**DATA FOR THE TASK:**
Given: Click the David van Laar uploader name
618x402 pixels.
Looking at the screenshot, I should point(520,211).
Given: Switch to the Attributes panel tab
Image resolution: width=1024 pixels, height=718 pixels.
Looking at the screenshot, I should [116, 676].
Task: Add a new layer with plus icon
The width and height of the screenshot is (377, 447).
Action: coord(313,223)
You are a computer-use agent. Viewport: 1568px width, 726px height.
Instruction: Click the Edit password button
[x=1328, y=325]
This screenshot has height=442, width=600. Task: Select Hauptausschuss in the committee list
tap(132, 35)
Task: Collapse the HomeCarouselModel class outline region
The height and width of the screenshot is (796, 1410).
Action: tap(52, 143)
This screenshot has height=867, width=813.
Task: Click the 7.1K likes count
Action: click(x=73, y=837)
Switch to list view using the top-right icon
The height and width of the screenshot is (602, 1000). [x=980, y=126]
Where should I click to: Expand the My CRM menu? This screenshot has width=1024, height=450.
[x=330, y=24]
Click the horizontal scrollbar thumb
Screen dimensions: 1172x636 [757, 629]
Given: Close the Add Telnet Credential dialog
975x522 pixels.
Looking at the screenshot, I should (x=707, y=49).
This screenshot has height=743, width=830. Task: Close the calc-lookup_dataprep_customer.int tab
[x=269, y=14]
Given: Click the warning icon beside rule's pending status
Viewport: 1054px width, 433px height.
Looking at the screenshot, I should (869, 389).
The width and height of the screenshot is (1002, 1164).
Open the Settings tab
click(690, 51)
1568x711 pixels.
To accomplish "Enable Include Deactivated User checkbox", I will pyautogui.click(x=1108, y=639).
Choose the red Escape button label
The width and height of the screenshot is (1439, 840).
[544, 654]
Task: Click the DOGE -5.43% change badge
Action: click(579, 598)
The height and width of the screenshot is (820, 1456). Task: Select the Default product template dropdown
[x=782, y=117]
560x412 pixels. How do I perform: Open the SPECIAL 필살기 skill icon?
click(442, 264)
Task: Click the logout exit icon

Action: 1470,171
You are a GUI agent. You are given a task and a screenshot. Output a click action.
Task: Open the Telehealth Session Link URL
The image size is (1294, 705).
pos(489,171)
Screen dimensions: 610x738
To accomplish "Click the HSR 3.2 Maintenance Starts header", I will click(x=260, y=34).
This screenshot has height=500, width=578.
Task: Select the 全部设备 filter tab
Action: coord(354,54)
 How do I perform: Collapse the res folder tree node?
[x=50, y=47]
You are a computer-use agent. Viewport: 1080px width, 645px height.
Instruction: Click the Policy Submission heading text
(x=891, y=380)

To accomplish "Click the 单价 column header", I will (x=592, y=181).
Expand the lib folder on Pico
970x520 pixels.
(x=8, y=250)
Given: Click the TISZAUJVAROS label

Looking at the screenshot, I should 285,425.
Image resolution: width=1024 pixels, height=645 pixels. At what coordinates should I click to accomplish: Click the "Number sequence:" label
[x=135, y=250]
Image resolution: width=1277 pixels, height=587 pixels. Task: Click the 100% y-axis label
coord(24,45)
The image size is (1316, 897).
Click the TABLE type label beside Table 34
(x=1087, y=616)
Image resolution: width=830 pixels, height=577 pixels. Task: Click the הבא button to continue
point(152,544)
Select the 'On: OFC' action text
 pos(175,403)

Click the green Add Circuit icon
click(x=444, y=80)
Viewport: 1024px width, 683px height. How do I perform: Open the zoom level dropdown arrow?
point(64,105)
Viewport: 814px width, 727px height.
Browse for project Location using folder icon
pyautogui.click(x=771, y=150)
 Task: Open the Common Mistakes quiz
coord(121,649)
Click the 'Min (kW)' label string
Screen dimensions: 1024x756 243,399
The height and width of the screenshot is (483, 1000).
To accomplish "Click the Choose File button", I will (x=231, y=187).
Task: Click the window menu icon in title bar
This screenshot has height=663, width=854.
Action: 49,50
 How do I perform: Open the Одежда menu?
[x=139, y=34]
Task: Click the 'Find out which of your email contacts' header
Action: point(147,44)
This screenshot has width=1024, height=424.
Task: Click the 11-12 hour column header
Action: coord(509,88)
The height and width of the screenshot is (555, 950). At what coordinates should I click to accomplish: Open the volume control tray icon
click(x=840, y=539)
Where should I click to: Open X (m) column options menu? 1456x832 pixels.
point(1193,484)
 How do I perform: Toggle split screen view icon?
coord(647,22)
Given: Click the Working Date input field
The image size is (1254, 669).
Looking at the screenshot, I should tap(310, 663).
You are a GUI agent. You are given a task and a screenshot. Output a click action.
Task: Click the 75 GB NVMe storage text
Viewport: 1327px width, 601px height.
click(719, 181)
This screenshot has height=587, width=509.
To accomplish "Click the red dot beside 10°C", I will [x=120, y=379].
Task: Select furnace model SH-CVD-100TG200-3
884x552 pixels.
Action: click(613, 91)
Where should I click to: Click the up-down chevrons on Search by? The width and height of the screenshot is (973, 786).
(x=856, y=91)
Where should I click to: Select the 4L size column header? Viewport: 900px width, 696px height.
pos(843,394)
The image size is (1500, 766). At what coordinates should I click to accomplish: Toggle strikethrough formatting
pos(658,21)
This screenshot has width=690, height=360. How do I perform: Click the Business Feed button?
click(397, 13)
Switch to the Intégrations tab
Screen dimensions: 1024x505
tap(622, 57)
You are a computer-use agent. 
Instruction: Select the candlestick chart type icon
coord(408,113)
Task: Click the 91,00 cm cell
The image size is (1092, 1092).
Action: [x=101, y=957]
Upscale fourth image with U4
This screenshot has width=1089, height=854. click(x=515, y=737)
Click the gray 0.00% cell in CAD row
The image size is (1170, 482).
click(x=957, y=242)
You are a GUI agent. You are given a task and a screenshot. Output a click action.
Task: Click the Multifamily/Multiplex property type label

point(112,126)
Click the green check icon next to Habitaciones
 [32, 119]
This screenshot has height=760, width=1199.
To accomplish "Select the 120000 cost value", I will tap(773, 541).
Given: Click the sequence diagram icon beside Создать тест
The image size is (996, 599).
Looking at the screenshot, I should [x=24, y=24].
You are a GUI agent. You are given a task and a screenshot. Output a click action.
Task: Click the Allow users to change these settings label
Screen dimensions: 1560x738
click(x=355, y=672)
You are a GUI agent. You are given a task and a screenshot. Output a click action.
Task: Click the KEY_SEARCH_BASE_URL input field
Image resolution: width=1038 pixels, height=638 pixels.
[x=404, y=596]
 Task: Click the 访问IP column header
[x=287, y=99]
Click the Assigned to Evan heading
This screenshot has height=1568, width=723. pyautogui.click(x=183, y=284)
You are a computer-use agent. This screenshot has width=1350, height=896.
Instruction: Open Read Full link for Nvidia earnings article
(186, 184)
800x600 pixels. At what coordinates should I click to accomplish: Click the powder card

**WORK TO COMPLETE:** Write out the material once more so that every line matches exactly.

**RESPONSE BOX:**
Given: Click the David van Laar uploader name
618x402 pixels.
Looking at the screenshot, I should point(520,211).
Given: Switch to the Attributes panel tab
Image resolution: width=1024 pixels, height=718 pixels.
Looking at the screenshot, I should [116, 676].
Task: Add a new layer with plus icon
The width and height of the screenshot is (377, 447).
Action: coord(313,223)
You are a computer-use agent. Viewport: 1568px width, 726px height.
Instruction: Click the Edit password button
[x=1328, y=325]
This screenshot has height=442, width=600. Task: Select Hauptausschuss in the committee list
tap(132, 35)
Task: Collapse the HomeCarouselModel class outline region
The height and width of the screenshot is (796, 1410).
Action: tap(52, 143)
This screenshot has height=867, width=813.
Task: Click the 7.1K likes count
Action: click(x=73, y=837)
Switch to list view using the top-right icon
The height and width of the screenshot is (602, 1000). [x=980, y=126]
Where should I click to: Expand the My CRM menu? This screenshot has width=1024, height=450.
[x=330, y=24]
Click the horizontal scrollbar thumb
Screen dimensions: 1172x636 [757, 629]
Given: Close the Add Telnet Credential dialog
975x522 pixels.
Looking at the screenshot, I should (x=707, y=49).
This screenshot has height=743, width=830. Task: Close the calc-lookup_dataprep_customer.int tab
[x=269, y=14]
Given: Click the warning icon beside rule's pending status
Viewport: 1054px width, 433px height.
Looking at the screenshot, I should (869, 389).
The width and height of the screenshot is (1002, 1164).
Open the Settings tab
click(690, 51)
1568x711 pixels.
To accomplish "Enable Include Deactivated User checkbox", I will pyautogui.click(x=1108, y=639).
Choose the red Escape button label
The width and height of the screenshot is (1439, 840).
[544, 654]
Task: Click the DOGE -5.43% change badge
Action: click(579, 598)
The height and width of the screenshot is (820, 1456). Task: Select the Default product template dropdown
[x=782, y=117]
560x412 pixels. How do I perform: Open the SPECIAL 필살기 skill icon?
click(442, 264)
Task: Click the logout exit icon

Action: 1470,171
You are a GUI agent. You are given a task and a screenshot. Output a click action.
Task: Open the Telehealth Session Link URL
The image size is (1294, 705).
pos(489,171)
Screen dimensions: 610x738
To accomplish "Click the HSR 3.2 Maintenance Starts header", I will click(x=260, y=34).
This screenshot has height=500, width=578.
Task: Select the 全部设备 filter tab
Action: coord(354,54)
 How do I perform: Collapse the res folder tree node?
[x=50, y=47]
You are a computer-use agent. Viewport: 1080px width, 645px height.
Instruction: Click the Policy Submission heading text
(x=891, y=380)

To accomplish "Click the 单价 column header", I will (x=592, y=181).
Expand the lib folder on Pico
970x520 pixels.
(x=8, y=250)
Given: Click the TISZAUJVAROS label

Looking at the screenshot, I should 285,425.
Image resolution: width=1024 pixels, height=645 pixels. At what coordinates should I click to accomplish: Click the "Number sequence:" label
[x=135, y=250]
Image resolution: width=1277 pixels, height=587 pixels. Task: Click the 100% y-axis label
coord(24,45)
The image size is (1316, 897).
Click the TABLE type label beside Table 34
(x=1087, y=616)
Image resolution: width=830 pixels, height=577 pixels. Task: Click the הבא button to continue
point(152,544)
Select the 'On: OFC' action text
 pos(175,403)

Click the green Add Circuit icon
click(x=444, y=80)
Viewport: 1024px width, 683px height. How do I perform: Open the zoom level dropdown arrow?
point(64,105)
Viewport: 814px width, 727px height.
Browse for project Location using folder icon
pyautogui.click(x=771, y=150)
 Task: Open the Common Mistakes quiz
coord(121,649)
Click the 'Min (kW)' label string
Screen dimensions: 1024x756 243,399
The height and width of the screenshot is (483, 1000).
To accomplish "Click the Choose File button", I will (x=231, y=187).
Task: Click the window menu icon in title bar
This screenshot has height=663, width=854.
Action: 49,50
 How do I perform: Open the Одежда menu?
[x=139, y=34]
Task: Click the 'Find out which of your email contacts' header
Action: point(147,44)
This screenshot has width=1024, height=424.
Task: Click the 11-12 hour column header
Action: coord(509,88)
The height and width of the screenshot is (555, 950). At what coordinates should I click to accomplish: Open the volume control tray icon
click(x=840, y=539)
Where should I click to: Open X (m) column options menu? 1456x832 pixels.
point(1193,484)
 How do I perform: Toggle split screen view icon?
coord(647,22)
Given: Click the Working Date input field
The image size is (1254, 669).
Looking at the screenshot, I should tap(310, 663).
You are a GUI agent. You are given a task and a screenshot. Output a click action.
Task: Click the 75 GB NVMe storage text
Viewport: 1327px width, 601px height.
click(719, 181)
This screenshot has height=587, width=509.
To accomplish "Click the red dot beside 10°C", I will [x=120, y=379].
Task: Select furnace model SH-CVD-100TG200-3
884x552 pixels.
Action: click(613, 91)
Where should I click to: Click the up-down chevrons on Search by? The width and height of the screenshot is (973, 786).
(x=856, y=91)
Where should I click to: Select the 4L size column header? Viewport: 900px width, 696px height.
pos(843,394)
The image size is (1500, 766). At what coordinates should I click to accomplish: Toggle strikethrough formatting
pos(658,21)
This screenshot has width=690, height=360. How do I perform: Click the Business Feed button?
click(397, 13)
Switch to the Intégrations tab
Screen dimensions: 1024x505
tap(622, 57)
You are a computer-use agent. 
Instruction: Select the candlestick chart type icon
coord(408,113)
Task: Click the 91,00 cm cell
The image size is (1092, 1092).
Action: [x=101, y=957]
Upscale fourth image with U4
This screenshot has width=1089, height=854. click(x=515, y=737)
Click the gray 0.00% cell in CAD row
The image size is (1170, 482).
click(x=957, y=242)
You are a GUI agent. You are given a task and a screenshot. Output a click action.
Task: Click the Multifamily/Multiplex property type label

point(112,126)
Click the green check icon next to Habitaciones
 [32, 119]
This screenshot has height=760, width=1199.
To accomplish "Select the 120000 cost value", I will tap(773, 541).
Given: Click the sequence diagram icon beside Создать тест
The image size is (996, 599).
Looking at the screenshot, I should [x=24, y=24].
You are a GUI agent. You are given a task and a screenshot. Output a click action.
Task: Click the Allow users to change these settings label
Screen dimensions: 1560x738
click(x=355, y=672)
You are a GUI agent. You are given a task and a screenshot. Output a click action.
Task: Click the KEY_SEARCH_BASE_URL input field
Image resolution: width=1038 pixels, height=638 pixels.
[x=404, y=596]
 Task: Click the 访问IP column header
[x=287, y=99]
Click the Assigned to Evan heading
This screenshot has height=1568, width=723. pyautogui.click(x=183, y=284)
You are a computer-use agent. This screenshot has width=1350, height=896.
Instruction: Open Read Full link for Nvidia earnings article
(186, 184)
800x600 pixels. At what coordinates should I click to accomplish: Click the powder card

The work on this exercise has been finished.